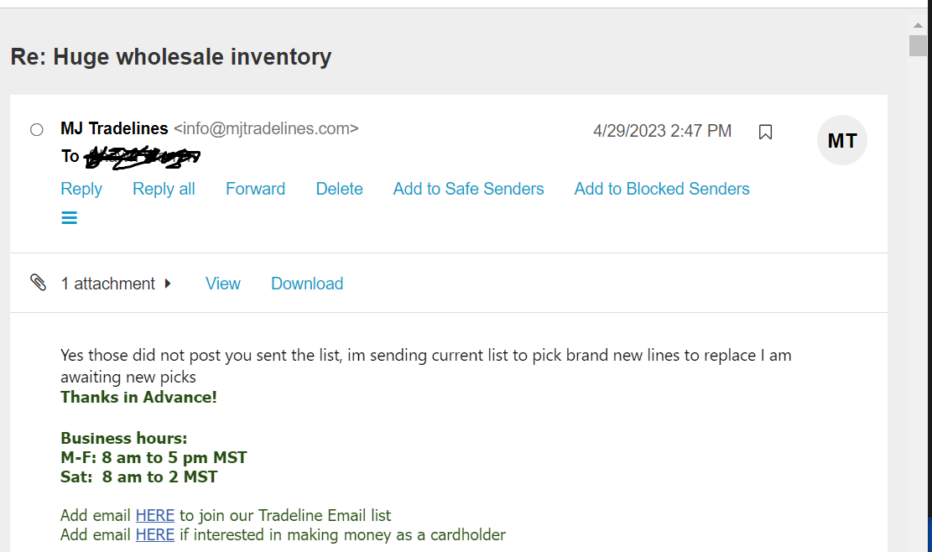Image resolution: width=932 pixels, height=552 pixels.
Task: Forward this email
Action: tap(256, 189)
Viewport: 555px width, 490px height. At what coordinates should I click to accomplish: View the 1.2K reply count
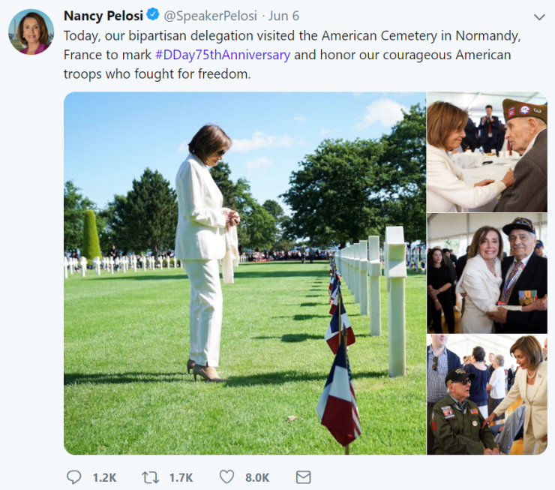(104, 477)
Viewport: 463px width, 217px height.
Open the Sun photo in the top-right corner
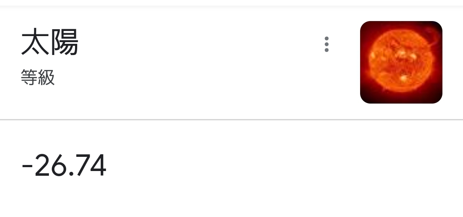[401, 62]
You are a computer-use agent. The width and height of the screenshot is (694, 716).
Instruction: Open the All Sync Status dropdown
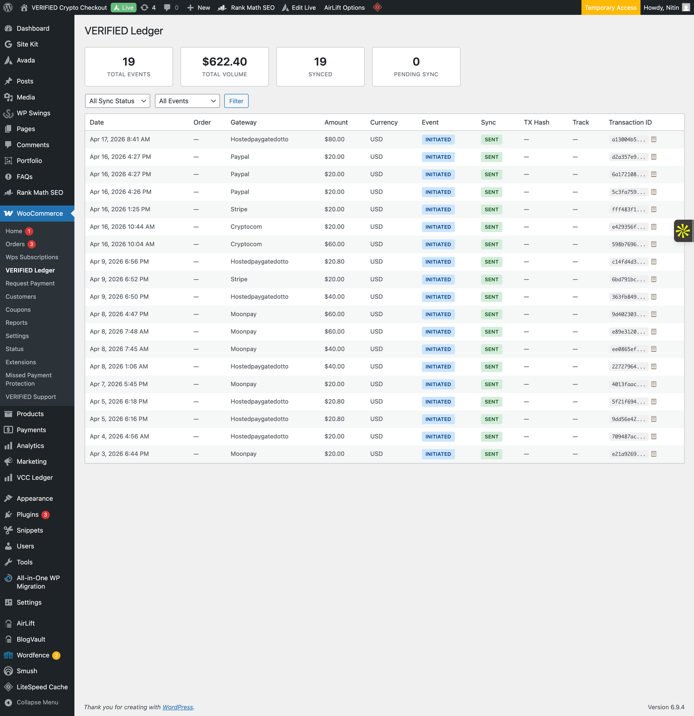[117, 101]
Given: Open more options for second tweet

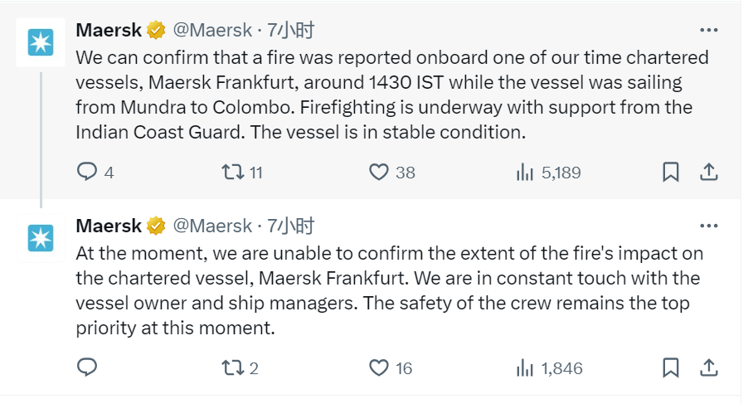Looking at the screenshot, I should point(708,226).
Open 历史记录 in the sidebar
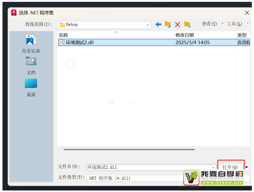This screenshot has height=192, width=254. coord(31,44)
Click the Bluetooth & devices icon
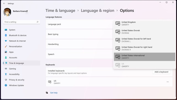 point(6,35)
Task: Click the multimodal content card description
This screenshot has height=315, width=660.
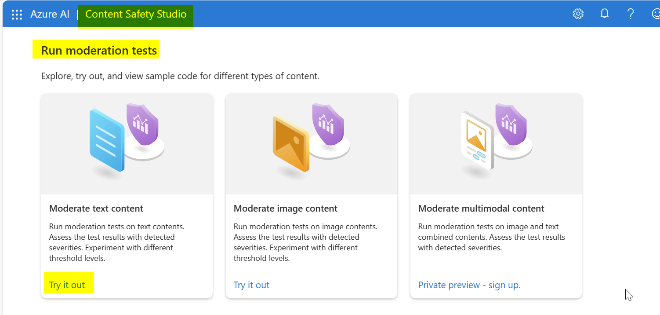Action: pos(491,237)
* * * * * * * * *
**Problem requirements:**
Your task is to print exactly the lines from the one containing "Click the Bluetooth & devices icon" through the final line of the records above, with no pictures and nothing more.

**Exercise output:**
Click the Bluetooth & devices icon
 point(6,35)
Task: Click the multimodal content card description
This screenshot has height=315, width=660.
Action: pos(491,237)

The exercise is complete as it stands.